Exercise:
Extract every line of the records below word for word, with no changes.

Element lookup records:

——————

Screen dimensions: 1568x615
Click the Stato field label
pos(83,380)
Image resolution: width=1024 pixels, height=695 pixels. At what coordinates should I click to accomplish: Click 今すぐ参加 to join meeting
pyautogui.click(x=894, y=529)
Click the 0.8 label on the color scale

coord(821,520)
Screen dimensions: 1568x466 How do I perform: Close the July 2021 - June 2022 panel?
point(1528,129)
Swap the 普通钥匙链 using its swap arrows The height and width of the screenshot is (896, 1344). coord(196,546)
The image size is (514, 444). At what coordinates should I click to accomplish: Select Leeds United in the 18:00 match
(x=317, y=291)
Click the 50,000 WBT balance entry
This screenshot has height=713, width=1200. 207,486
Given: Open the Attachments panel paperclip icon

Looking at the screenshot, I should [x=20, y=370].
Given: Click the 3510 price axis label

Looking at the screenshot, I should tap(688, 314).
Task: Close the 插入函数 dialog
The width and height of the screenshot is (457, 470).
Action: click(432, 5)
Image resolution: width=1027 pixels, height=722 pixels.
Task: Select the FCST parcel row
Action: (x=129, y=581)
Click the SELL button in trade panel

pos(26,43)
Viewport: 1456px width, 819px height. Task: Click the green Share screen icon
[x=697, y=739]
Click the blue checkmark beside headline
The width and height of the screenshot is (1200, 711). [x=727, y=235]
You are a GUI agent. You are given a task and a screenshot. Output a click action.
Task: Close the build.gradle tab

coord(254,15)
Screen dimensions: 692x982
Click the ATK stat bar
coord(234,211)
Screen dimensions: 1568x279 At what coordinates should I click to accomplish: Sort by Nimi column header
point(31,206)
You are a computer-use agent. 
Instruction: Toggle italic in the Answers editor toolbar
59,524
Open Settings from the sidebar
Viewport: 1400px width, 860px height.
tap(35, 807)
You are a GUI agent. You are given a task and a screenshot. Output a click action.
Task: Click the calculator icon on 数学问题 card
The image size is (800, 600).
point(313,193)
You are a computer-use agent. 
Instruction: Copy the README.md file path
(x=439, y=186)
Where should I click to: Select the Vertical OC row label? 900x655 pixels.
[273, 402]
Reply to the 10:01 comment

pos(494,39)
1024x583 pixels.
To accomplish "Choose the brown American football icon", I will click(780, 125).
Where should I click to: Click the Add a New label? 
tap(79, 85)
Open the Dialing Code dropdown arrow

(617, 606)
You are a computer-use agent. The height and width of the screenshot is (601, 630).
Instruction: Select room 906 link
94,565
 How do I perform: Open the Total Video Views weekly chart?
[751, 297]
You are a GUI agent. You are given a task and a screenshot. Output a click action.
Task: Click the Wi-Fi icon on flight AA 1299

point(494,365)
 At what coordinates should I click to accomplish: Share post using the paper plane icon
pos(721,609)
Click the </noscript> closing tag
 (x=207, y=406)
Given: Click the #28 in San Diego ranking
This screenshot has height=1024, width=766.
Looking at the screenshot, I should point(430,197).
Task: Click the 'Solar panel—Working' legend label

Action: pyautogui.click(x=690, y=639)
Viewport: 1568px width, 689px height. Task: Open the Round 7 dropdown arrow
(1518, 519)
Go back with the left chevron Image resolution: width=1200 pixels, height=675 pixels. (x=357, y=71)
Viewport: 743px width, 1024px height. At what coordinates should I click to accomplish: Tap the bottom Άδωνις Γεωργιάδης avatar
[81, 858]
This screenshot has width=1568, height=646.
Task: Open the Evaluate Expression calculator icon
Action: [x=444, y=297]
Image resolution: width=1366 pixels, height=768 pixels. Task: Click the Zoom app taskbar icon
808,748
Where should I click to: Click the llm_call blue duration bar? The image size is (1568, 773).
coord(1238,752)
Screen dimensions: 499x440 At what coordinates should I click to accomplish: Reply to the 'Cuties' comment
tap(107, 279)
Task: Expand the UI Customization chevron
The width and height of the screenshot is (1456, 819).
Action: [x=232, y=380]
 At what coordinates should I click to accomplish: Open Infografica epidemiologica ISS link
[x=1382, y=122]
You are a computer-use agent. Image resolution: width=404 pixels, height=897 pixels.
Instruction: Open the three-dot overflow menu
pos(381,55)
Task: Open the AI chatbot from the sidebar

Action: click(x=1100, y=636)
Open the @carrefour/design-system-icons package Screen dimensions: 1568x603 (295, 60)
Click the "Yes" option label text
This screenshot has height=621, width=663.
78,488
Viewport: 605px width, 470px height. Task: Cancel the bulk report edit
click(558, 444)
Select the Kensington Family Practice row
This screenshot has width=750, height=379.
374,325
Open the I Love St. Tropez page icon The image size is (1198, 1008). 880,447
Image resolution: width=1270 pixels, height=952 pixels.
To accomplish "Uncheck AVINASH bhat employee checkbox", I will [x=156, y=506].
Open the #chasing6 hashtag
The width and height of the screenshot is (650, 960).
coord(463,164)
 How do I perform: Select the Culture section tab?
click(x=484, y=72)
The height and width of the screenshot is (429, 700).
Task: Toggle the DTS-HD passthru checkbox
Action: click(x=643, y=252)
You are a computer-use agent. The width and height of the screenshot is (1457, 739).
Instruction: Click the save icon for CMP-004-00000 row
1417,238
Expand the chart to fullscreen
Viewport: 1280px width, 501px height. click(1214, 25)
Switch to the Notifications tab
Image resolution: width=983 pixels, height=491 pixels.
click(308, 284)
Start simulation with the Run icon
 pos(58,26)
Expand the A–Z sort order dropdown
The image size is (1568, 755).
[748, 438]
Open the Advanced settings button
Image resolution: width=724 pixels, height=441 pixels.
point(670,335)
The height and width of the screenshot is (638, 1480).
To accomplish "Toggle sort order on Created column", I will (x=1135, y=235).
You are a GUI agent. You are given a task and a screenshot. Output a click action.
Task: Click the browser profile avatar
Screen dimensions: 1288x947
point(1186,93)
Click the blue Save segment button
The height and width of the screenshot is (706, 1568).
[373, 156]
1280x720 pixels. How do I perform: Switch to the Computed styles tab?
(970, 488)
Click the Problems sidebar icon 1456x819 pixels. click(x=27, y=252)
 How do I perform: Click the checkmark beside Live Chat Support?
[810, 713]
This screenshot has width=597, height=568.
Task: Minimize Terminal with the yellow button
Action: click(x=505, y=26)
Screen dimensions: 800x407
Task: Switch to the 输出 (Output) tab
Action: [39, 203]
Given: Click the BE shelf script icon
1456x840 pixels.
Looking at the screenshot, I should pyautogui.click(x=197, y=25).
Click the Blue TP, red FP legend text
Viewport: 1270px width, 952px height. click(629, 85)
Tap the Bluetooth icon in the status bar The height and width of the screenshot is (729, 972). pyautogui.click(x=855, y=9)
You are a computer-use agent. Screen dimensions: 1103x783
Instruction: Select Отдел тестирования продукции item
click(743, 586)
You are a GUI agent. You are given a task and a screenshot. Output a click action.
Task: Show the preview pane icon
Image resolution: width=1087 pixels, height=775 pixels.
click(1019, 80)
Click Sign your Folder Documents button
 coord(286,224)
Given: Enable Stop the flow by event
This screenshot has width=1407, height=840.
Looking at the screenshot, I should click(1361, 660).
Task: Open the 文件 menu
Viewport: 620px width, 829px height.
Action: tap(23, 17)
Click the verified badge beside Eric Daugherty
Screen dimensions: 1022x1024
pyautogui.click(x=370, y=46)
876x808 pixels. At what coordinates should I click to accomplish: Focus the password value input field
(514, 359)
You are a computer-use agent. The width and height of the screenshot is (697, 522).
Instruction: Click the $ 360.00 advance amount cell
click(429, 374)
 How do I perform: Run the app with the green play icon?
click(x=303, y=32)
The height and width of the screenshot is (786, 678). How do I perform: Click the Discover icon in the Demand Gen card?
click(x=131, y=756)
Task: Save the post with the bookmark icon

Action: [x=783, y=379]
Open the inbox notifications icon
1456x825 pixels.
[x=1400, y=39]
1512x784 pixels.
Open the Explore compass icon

——————

Full output:
Screen dimensions: 1568x615
Click the Stato field label
pos(83,380)
Image resolution: width=1024 pixels, height=695 pixels. At what coordinates should I click to accomplish: Click 今すぐ参加 to join meeting
pyautogui.click(x=894, y=529)
Click the 0.8 label on the color scale

coord(821,520)
Screen dimensions: 1568x466 How do I perform: Close the July 2021 - June 2022 panel?
point(1528,129)
Swap the 普通钥匙链 using its swap arrows The height and width of the screenshot is (896, 1344). coord(196,546)
The image size is (514, 444). At what coordinates should I click to accomplish: Select Leeds United in the 18:00 match
(x=317, y=291)
Click the 50,000 WBT balance entry
This screenshot has height=713, width=1200. 207,486
Given: Open the Attachments panel paperclip icon

Looking at the screenshot, I should [x=20, y=370].
Given: Click the 3510 price axis label

Looking at the screenshot, I should tap(688, 314).
Task: Close the 插入函数 dialog
The width and height of the screenshot is (457, 470).
Action: click(432, 5)
Image resolution: width=1027 pixels, height=722 pixels.
Task: Select the FCST parcel row
Action: (x=129, y=581)
Click the SELL button in trade panel

pos(26,43)
Viewport: 1456px width, 819px height. Task: Click the green Share screen icon
[x=697, y=739]
Click the blue checkmark beside headline
The width and height of the screenshot is (1200, 711). [x=727, y=235]
You are a GUI agent. You are given a task and a screenshot. Output a click action.
Task: Close the build.gradle tab

coord(254,15)
Screen dimensions: 692x982
Click the ATK stat bar
coord(234,211)
Screen dimensions: 1568x279 At what coordinates should I click to accomplish: Sort by Nimi column header
point(31,206)
You are a computer-use agent. 
Instruction: Toggle italic in the Answers editor toolbar
59,524
Open Settings from the sidebar
Viewport: 1400px width, 860px height.
tap(35, 807)
You are a GUI agent. You are given a task and a screenshot. Output a click action.
Task: Click the calculator icon on 数学问题 card
The image size is (800, 600).
point(313,193)
You are a computer-use agent. 
Instruction: Copy the README.md file path
(x=439, y=186)
Where should I click to: Select the Vertical OC row label? 900x655 pixels.
[273, 402]
Reply to the 10:01 comment

pos(494,39)
1024x583 pixels.
To accomplish "Choose the brown American football icon", I will click(780, 125).
Where should I click to: Click the Add a New label? 
tap(79, 85)
Open the Dialing Code dropdown arrow

(617, 606)
You are a computer-use agent. The height and width of the screenshot is (601, 630).
Instruction: Select room 906 link
94,565
 How do I perform: Open the Total Video Views weekly chart?
[751, 297]
You are a GUI agent. You are given a task and a screenshot. Output a click action.
Task: Click the Wi-Fi icon on flight AA 1299

point(494,365)
 At what coordinates should I click to accomplish: Share post using the paper plane icon
pos(721,609)
Click the </noscript> closing tag
 (x=207, y=406)
Given: Click the #28 in San Diego ranking
This screenshot has height=1024, width=766.
Looking at the screenshot, I should point(430,197).
Task: Click the 'Solar panel—Working' legend label

Action: pyautogui.click(x=690, y=639)
Viewport: 1568px width, 689px height. Task: Open the Round 7 dropdown arrow
(1518, 519)
Go back with the left chevron Image resolution: width=1200 pixels, height=675 pixels. (x=357, y=71)
Viewport: 743px width, 1024px height. At what coordinates should I click to accomplish: Tap the bottom Άδωνις Γεωργιάδης avatar
[81, 858]
This screenshot has width=1568, height=646.
Task: Open the Evaluate Expression calculator icon
Action: [x=444, y=297]
Image resolution: width=1366 pixels, height=768 pixels. Task: Click the Zoom app taskbar icon
808,748
Where should I click to: Click the llm_call blue duration bar? The image size is (1568, 773).
coord(1238,752)
Screen dimensions: 499x440 At what coordinates should I click to accomplish: Reply to the 'Cuties' comment
tap(107, 279)
Task: Expand the UI Customization chevron
The width and height of the screenshot is (1456, 819).
Action: [x=232, y=380]
 At what coordinates should I click to accomplish: Open Infografica epidemiologica ISS link
[x=1382, y=122]
You are a computer-use agent. Image resolution: width=404 pixels, height=897 pixels.
Instruction: Open the three-dot overflow menu
pos(381,55)
Task: Open the AI chatbot from the sidebar

Action: click(x=1100, y=636)
Open the @carrefour/design-system-icons package Screen dimensions: 1568x603 (295, 60)
Click the "Yes" option label text
This screenshot has height=621, width=663.
78,488
Viewport: 605px width, 470px height. Task: Cancel the bulk report edit
click(558, 444)
Select the Kensington Family Practice row
This screenshot has width=750, height=379.
374,325
Open the I Love St. Tropez page icon The image size is (1198, 1008). 880,447
Image resolution: width=1270 pixels, height=952 pixels.
To accomplish "Uncheck AVINASH bhat employee checkbox", I will [x=156, y=506].
Open the #chasing6 hashtag
The width and height of the screenshot is (650, 960).
coord(463,164)
 How do I perform: Select the Culture section tab?
click(x=484, y=72)
The height and width of the screenshot is (429, 700).
Task: Toggle the DTS-HD passthru checkbox
Action: click(x=643, y=252)
You are a computer-use agent. The width and height of the screenshot is (1457, 739).
Instruction: Click the save icon for CMP-004-00000 row
1417,238
Expand the chart to fullscreen
Viewport: 1280px width, 501px height. click(1214, 25)
Switch to the Notifications tab
Image resolution: width=983 pixels, height=491 pixels.
click(308, 284)
Start simulation with the Run icon
 pos(58,26)
Expand the A–Z sort order dropdown
The image size is (1568, 755).
[748, 438]
Open the Advanced settings button
Image resolution: width=724 pixels, height=441 pixels.
point(670,335)
The height and width of the screenshot is (638, 1480).
To accomplish "Toggle sort order on Created column", I will (x=1135, y=235).
You are a GUI agent. You are given a task and a screenshot. Output a click action.
Task: Click the browser profile avatar
Screen dimensions: 1288x947
point(1186,93)
Click the blue Save segment button
The height and width of the screenshot is (706, 1568).
[373, 156]
1280x720 pixels. How do I perform: Switch to the Computed styles tab?
(970, 488)
Click the Problems sidebar icon 1456x819 pixels. click(x=27, y=252)
 How do I perform: Click the checkmark beside Live Chat Support?
[810, 713]
This screenshot has width=597, height=568.
Task: Minimize Terminal with the yellow button
Action: click(x=505, y=26)
Screen dimensions: 800x407
Task: Switch to the 输出 (Output) tab
Action: [39, 203]
Given: Click the BE shelf script icon
1456x840 pixels.
Looking at the screenshot, I should pyautogui.click(x=197, y=25).
Click the Blue TP, red FP legend text
Viewport: 1270px width, 952px height. click(629, 85)
Tap the Bluetooth icon in the status bar The height and width of the screenshot is (729, 972). pyautogui.click(x=855, y=9)
You are a computer-use agent. Screen dimensions: 1103x783
Instruction: Select Отдел тестирования продукции item
click(743, 586)
You are a GUI agent. You are given a task and a screenshot. Output a click action.
Task: Show the preview pane icon
Image resolution: width=1087 pixels, height=775 pixels.
click(1019, 80)
Click Sign your Folder Documents button
 coord(286,224)
Given: Enable Stop the flow by event
This screenshot has width=1407, height=840.
Looking at the screenshot, I should click(1361, 660).
Task: Open the 文件 menu
Viewport: 620px width, 829px height.
Action: tap(23, 17)
Click the verified badge beside Eric Daugherty
Screen dimensions: 1022x1024
pyautogui.click(x=370, y=46)
876x808 pixels. At what coordinates should I click to accomplish: Focus the password value input field
(514, 359)
You are a computer-use agent. The width and height of the screenshot is (697, 522).
Instruction: Click the $ 360.00 advance amount cell
click(429, 374)
 How do I perform: Run the app with the green play icon?
click(x=303, y=32)
The height and width of the screenshot is (786, 678). How do I perform: Click the Discover icon in the Demand Gen card?
click(x=131, y=756)
Task: Save the post with the bookmark icon

Action: [x=783, y=379]
Open the inbox notifications icon
1456x825 pixels.
[x=1400, y=39]
1512x784 pixels.
Open the Explore compass icon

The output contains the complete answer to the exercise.